Consegna: Riporta parola per parola tutto il passo dell'estratto sulle migrazioni che va da "L'immigrazione dall'Europa cancellò" giù fino a "popolazione palestinese.".

Basti ricordare le migrazioni bibliche verso e dall'Egitto e
quelle che sono state chiamate invasioni barbariche. Nei tempi
moderni si sono succedute periodicamente verso l'America e poi
all'interno dell'Europa alla ricerca di lavoro. Negli ultimi
decenni la mobilità umana nel mondo è in piena espansione,
perché ai classici emigranti in cerca di lavoro si sono aggiunte
le turbe di chi cerca asilo politico e protezione umana,
fuggendo da Paesi devastati da guerre, contrapposizioni etniche
e calamità naturali.
Conseguenze disastrose - In taluni casi le immigrazioni ebbero
conseguenze disastrose e drammatiche nei paesi di destinazione.
L'immigrazione dall'Europa cancellò più del 90 per cento della
popolazione indigena delle Americhe. In Australia gli Aborigeni
furono vittime di un genocidio simile. In questo secolo,
l'immigrazione degli Ebrei in Palestina ha avuto come
conseguenza un destino di profughi per tre quarti della
popolazione palestinese.
Oggi rischia l'immigrato - Oggigiorno, nella maggior parte dei
casi, l'immigrazione non ha le stesse distruttive conseguenze
sul paese ospitante. Al contrario, sono gli immigrati stessi a
correre rischi. Gli immigrati sono spesso le vittime di violenza
razzista e di abusi, sebbene sia stato loro riconosciuti lo
status di rifugiato politico perché perseguitati nel loro paese
d'origine, o residenti da lungo tempo facciano parte di una
minoranza.

Sezione dati:
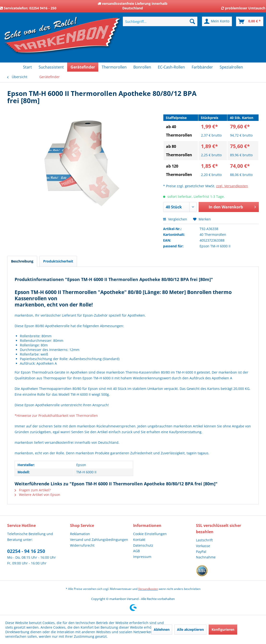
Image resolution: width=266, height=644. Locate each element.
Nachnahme (206, 557)
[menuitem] (160, 21)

Soluzione scritta:
L'immigrazione dall'Europa cancellò più del 90 per cento della
popolazione indigena delle Americhe. In Australia gli Aborigeni
furono vittime di un genocidio simile. In questo secolo,
l'immigrazione degli Ebrei in Palestina ha avuto come
conseguenza un destino di profughi per tre quarti della
popolazione palestinese.